▶ **MATERIAL FOR THE TASK**:

%%

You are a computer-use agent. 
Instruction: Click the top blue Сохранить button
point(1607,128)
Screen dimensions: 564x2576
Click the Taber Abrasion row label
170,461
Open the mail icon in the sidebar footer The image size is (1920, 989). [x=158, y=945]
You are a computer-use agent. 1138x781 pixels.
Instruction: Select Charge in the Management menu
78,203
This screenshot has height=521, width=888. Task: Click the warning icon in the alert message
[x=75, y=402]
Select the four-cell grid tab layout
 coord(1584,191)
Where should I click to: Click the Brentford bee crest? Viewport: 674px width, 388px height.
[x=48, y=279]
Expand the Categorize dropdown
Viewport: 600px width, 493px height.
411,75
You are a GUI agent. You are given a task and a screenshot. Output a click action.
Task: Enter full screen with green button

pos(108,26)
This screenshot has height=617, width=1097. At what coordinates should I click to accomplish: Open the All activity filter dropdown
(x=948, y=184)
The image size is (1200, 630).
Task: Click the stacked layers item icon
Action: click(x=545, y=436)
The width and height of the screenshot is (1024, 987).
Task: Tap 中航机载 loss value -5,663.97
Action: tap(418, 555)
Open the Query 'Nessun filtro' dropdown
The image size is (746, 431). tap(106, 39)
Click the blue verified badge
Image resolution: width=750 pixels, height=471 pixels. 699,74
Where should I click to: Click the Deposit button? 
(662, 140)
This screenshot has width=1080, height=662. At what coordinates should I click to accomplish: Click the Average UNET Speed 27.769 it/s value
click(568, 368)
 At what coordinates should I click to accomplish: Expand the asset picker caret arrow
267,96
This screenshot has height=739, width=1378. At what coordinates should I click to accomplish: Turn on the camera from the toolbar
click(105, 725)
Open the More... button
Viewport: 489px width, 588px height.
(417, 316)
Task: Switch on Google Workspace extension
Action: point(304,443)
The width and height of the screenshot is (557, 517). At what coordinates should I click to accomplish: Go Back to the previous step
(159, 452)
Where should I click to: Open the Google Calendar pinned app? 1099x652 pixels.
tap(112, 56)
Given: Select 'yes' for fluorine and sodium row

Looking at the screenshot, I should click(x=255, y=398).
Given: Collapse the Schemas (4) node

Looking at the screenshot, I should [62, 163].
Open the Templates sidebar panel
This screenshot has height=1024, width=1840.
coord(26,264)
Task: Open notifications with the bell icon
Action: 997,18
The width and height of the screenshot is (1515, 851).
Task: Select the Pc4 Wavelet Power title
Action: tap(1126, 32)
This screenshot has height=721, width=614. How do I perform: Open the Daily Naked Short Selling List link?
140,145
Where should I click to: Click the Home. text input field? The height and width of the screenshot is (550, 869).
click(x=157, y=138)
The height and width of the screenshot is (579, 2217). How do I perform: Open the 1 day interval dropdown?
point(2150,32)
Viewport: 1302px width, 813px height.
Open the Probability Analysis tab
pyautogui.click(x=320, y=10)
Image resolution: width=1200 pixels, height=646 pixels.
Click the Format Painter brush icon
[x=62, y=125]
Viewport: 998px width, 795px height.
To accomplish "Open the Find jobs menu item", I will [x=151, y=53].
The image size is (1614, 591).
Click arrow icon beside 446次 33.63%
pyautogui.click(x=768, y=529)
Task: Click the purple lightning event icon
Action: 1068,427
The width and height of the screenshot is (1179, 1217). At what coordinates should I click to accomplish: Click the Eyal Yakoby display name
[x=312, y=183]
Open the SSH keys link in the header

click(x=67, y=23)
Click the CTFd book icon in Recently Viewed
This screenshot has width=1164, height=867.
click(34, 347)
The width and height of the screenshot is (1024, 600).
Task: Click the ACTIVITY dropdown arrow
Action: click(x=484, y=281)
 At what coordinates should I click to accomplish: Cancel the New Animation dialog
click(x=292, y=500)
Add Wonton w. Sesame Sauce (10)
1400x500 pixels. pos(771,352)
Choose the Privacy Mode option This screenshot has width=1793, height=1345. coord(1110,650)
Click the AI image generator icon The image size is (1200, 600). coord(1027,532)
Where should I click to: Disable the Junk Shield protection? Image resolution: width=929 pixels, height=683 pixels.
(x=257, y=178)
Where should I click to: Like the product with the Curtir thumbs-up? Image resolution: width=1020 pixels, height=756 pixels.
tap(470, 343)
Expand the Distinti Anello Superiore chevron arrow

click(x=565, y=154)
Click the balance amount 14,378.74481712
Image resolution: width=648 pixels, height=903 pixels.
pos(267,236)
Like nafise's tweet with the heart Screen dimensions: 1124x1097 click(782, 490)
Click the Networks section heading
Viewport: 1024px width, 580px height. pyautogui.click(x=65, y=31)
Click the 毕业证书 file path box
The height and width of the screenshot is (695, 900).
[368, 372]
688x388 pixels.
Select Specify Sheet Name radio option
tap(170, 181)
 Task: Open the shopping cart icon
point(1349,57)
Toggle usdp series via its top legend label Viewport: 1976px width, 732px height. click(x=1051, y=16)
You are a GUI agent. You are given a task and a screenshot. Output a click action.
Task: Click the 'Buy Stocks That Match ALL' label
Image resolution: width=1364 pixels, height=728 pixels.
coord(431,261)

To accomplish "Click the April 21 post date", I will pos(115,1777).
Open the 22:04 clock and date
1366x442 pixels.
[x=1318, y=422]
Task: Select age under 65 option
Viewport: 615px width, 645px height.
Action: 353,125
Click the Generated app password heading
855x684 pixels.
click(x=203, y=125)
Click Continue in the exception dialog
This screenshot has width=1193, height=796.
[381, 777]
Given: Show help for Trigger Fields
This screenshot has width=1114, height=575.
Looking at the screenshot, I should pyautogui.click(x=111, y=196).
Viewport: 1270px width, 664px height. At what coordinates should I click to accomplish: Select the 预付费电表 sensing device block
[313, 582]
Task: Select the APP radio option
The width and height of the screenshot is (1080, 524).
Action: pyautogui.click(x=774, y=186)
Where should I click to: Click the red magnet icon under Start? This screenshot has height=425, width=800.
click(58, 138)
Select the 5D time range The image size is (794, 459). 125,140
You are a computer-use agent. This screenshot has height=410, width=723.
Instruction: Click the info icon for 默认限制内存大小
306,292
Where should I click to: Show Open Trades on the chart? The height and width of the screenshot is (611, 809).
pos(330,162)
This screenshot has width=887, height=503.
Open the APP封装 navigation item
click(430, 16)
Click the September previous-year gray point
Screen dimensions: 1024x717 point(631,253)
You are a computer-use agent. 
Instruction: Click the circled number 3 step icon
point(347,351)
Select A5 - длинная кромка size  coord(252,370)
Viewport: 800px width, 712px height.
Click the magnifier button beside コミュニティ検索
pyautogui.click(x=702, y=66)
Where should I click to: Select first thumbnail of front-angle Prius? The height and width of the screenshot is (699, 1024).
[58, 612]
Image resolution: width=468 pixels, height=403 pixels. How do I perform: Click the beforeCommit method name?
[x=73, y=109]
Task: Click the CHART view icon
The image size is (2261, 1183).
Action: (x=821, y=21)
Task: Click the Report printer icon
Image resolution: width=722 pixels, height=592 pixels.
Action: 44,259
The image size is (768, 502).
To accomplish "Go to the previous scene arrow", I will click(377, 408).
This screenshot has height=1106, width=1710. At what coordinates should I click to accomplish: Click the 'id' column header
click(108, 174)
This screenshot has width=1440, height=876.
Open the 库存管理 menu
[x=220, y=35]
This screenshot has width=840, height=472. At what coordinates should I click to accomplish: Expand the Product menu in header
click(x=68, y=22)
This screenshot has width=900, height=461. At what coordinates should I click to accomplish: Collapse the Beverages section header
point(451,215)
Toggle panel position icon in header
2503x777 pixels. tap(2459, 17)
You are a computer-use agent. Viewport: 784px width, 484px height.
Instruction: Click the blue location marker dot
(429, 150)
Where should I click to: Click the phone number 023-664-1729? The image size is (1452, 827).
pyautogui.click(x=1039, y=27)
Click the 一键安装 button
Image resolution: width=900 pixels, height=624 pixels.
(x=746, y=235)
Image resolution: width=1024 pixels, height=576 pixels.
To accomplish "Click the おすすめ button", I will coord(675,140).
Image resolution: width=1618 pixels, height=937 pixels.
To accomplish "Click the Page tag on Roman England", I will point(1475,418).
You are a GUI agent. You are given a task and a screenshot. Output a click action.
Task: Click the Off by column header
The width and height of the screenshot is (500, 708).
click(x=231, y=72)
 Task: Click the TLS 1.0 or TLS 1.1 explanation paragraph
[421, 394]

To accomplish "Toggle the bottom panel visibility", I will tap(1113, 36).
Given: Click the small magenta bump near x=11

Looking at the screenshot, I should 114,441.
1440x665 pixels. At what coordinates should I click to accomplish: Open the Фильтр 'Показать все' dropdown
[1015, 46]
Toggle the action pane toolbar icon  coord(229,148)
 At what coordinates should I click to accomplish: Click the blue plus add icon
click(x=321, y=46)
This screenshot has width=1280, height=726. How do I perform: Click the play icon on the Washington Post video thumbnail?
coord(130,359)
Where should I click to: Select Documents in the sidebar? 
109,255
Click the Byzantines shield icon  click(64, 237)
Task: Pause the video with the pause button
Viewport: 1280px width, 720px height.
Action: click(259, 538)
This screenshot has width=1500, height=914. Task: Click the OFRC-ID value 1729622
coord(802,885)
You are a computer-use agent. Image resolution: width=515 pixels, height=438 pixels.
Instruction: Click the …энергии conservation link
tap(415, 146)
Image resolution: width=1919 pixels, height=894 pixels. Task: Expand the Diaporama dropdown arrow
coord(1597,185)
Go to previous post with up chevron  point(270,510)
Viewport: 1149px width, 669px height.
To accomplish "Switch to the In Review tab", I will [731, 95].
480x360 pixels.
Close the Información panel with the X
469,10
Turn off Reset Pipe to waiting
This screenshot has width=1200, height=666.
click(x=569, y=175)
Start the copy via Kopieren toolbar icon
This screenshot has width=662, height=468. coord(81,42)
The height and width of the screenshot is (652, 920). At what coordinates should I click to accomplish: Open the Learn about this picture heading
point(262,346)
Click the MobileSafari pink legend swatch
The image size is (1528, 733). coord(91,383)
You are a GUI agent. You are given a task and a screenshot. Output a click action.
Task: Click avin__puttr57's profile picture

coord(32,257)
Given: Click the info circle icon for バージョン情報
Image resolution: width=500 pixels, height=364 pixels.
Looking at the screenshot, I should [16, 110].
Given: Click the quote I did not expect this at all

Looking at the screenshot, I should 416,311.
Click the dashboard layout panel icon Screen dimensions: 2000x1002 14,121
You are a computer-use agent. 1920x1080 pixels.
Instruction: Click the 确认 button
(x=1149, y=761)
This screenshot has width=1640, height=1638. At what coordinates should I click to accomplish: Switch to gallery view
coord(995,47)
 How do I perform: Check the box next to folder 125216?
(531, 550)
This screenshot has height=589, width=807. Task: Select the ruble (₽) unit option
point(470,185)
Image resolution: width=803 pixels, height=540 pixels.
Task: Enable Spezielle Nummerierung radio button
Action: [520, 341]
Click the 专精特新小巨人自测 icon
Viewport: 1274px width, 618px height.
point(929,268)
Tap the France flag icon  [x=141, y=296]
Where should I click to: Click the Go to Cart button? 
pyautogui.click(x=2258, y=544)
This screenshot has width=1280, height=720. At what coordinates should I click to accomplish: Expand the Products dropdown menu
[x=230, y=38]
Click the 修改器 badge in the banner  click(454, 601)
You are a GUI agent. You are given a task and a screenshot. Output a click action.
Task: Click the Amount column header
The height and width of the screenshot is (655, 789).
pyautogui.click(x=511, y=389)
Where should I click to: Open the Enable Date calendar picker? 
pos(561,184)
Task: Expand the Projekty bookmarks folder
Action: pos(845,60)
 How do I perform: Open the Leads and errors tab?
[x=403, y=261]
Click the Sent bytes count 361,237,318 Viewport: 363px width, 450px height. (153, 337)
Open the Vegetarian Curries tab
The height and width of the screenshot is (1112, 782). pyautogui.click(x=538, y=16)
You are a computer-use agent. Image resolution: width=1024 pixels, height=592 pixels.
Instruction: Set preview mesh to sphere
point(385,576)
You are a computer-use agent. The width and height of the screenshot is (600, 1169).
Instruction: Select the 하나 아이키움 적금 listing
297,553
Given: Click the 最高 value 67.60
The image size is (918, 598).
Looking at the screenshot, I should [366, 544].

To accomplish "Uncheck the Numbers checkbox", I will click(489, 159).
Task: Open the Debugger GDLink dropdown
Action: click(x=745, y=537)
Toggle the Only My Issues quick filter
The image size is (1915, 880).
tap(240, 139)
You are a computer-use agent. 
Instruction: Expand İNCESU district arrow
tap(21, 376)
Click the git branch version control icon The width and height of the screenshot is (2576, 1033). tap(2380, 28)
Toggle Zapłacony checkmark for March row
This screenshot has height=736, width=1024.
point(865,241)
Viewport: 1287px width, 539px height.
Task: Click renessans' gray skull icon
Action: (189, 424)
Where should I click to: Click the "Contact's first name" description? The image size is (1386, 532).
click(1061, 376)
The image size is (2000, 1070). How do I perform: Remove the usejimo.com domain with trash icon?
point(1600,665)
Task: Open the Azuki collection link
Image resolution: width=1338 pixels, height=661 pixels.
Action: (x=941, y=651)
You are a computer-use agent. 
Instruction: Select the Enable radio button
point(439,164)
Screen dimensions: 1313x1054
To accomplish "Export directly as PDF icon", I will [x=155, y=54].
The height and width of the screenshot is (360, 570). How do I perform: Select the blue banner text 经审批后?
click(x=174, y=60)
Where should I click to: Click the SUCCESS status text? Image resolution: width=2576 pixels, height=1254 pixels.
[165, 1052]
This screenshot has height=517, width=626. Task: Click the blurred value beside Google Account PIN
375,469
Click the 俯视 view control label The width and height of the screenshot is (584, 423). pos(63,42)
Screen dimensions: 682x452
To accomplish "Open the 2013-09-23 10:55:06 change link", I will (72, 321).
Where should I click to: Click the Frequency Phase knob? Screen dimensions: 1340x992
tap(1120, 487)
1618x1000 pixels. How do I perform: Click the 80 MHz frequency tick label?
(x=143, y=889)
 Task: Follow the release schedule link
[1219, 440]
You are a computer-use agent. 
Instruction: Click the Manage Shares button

%%

▶ **WHAT THE TASK ASKS**: Where a line of the material above holds the string "control", copy that line.

▶ **TASK RESULT**:
Click the git branch version control icon The width and height of the screenshot is (2576, 1033). tap(2380, 28)
Click the 俯视 view control label The width and height of the screenshot is (584, 423). pos(63,42)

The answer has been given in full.